— What the task asks —
Look below for the line that has "Click the new tab plus button". Set down the lines from there through the line that has "Image resolution: width=1044", exactly as written.

━━━ Provided data

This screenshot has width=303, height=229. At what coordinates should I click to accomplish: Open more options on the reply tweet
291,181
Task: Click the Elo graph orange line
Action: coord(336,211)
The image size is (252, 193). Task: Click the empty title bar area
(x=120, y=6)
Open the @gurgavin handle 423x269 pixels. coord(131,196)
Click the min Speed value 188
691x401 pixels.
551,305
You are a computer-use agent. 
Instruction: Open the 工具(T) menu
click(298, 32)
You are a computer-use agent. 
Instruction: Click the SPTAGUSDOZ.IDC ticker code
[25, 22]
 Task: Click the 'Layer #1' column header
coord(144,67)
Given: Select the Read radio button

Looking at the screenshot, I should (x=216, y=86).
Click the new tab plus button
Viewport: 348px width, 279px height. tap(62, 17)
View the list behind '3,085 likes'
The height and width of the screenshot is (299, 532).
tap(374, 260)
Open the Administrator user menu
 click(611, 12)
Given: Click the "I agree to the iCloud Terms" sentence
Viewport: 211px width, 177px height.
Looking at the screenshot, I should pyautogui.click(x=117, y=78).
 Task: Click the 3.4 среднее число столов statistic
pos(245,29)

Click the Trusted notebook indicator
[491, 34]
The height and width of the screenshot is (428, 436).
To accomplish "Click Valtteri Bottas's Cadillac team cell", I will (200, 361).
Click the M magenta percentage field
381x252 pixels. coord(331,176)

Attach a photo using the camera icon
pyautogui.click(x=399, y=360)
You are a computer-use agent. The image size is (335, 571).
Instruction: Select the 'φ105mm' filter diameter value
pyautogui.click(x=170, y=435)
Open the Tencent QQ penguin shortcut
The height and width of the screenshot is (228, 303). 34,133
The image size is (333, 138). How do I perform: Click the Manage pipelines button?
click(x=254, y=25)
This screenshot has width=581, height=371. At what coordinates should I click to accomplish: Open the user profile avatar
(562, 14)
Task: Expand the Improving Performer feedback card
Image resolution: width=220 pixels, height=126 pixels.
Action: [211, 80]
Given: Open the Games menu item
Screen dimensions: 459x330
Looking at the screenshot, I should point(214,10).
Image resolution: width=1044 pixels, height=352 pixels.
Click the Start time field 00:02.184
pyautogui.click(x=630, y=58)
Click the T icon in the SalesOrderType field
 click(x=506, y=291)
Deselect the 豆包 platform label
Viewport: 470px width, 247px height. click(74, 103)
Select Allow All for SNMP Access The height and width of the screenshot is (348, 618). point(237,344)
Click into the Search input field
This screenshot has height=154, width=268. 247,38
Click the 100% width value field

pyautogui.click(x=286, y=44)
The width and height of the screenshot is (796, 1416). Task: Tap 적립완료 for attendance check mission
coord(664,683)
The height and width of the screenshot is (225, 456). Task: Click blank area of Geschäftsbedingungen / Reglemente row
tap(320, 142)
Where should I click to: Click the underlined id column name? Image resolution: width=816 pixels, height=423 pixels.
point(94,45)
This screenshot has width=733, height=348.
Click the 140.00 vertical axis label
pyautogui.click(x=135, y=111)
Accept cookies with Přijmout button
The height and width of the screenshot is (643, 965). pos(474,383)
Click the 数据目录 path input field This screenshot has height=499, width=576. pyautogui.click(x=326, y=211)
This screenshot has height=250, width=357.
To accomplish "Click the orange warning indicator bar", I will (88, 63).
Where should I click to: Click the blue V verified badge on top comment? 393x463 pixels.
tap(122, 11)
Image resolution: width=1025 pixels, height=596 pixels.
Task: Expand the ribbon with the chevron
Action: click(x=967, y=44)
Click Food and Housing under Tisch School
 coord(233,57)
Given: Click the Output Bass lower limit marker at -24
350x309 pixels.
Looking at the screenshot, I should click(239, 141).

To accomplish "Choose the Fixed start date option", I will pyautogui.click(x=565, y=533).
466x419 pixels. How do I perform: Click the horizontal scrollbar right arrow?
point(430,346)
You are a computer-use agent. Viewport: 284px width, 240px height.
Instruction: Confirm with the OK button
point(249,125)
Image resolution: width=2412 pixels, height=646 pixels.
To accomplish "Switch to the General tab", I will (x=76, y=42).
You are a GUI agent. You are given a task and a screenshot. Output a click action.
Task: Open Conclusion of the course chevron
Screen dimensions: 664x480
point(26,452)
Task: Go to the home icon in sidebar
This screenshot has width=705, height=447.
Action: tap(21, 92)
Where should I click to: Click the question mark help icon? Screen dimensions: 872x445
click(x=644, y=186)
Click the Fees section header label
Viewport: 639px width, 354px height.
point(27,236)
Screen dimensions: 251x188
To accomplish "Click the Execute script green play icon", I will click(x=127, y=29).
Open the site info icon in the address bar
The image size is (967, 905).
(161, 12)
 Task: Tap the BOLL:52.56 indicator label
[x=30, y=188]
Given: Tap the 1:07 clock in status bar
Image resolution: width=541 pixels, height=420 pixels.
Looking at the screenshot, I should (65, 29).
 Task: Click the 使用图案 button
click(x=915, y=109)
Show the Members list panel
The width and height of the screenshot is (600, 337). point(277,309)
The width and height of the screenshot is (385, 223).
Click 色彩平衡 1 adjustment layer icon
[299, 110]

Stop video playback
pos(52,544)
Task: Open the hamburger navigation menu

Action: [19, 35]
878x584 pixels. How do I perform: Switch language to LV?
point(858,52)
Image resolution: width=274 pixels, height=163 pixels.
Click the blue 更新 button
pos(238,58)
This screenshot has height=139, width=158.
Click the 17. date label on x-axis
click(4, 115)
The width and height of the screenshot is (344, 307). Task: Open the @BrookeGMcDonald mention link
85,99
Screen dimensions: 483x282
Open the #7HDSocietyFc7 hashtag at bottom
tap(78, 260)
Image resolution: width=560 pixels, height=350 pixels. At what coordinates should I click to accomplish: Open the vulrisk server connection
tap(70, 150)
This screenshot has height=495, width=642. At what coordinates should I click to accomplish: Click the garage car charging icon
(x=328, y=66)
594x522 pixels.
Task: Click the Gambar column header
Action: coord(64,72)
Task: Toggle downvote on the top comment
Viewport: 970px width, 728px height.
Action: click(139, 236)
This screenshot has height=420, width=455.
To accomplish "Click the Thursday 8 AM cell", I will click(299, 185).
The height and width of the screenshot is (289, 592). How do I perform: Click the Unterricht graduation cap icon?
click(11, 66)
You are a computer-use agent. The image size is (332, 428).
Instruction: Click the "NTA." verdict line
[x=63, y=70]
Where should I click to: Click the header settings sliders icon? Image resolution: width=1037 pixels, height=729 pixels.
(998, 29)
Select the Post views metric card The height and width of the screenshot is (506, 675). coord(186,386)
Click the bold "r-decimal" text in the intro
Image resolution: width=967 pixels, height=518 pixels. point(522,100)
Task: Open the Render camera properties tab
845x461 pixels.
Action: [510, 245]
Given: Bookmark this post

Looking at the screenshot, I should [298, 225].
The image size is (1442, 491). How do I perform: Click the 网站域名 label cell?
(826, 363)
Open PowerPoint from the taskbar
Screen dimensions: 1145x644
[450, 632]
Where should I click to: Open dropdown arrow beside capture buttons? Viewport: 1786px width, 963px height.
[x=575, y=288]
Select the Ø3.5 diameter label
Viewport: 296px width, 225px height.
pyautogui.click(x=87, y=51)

━━━━━━

— Task answer —
Click the new tab plus button
Viewport: 348px width, 279px height. tap(62, 17)
View the list behind '3,085 likes'
The height and width of the screenshot is (299, 532).
tap(374, 260)
Open the Administrator user menu
 click(611, 12)
Given: Click the "I agree to the iCloud Terms" sentence
Viewport: 211px width, 177px height.
Looking at the screenshot, I should pyautogui.click(x=117, y=78).
 Task: Click the 3.4 среднее число столов statistic
pos(245,29)

Click the Trusted notebook indicator
[491, 34]
The height and width of the screenshot is (428, 436).
To accomplish "Click Valtteri Bottas's Cadillac team cell", I will (200, 361).
Click the M magenta percentage field
381x252 pixels. coord(331,176)

Attach a photo using the camera icon
pyautogui.click(x=399, y=360)
You are a computer-use agent. The image size is (335, 571).
Instruction: Select the 'φ105mm' filter diameter value
pyautogui.click(x=170, y=435)
Open the Tencent QQ penguin shortcut
The height and width of the screenshot is (228, 303). 34,133
The image size is (333, 138). How do I perform: Click the Manage pipelines button?
click(x=254, y=25)
This screenshot has width=581, height=371. At what coordinates should I click to accomplish: Open the user profile avatar
(562, 14)
Task: Expand the Improving Performer feedback card
Image resolution: width=220 pixels, height=126 pixels.
Action: [211, 80]
Given: Open the Games menu item
Screen dimensions: 459x330
Looking at the screenshot, I should point(214,10).
Image resolution: width=1044 pixels, height=352 pixels.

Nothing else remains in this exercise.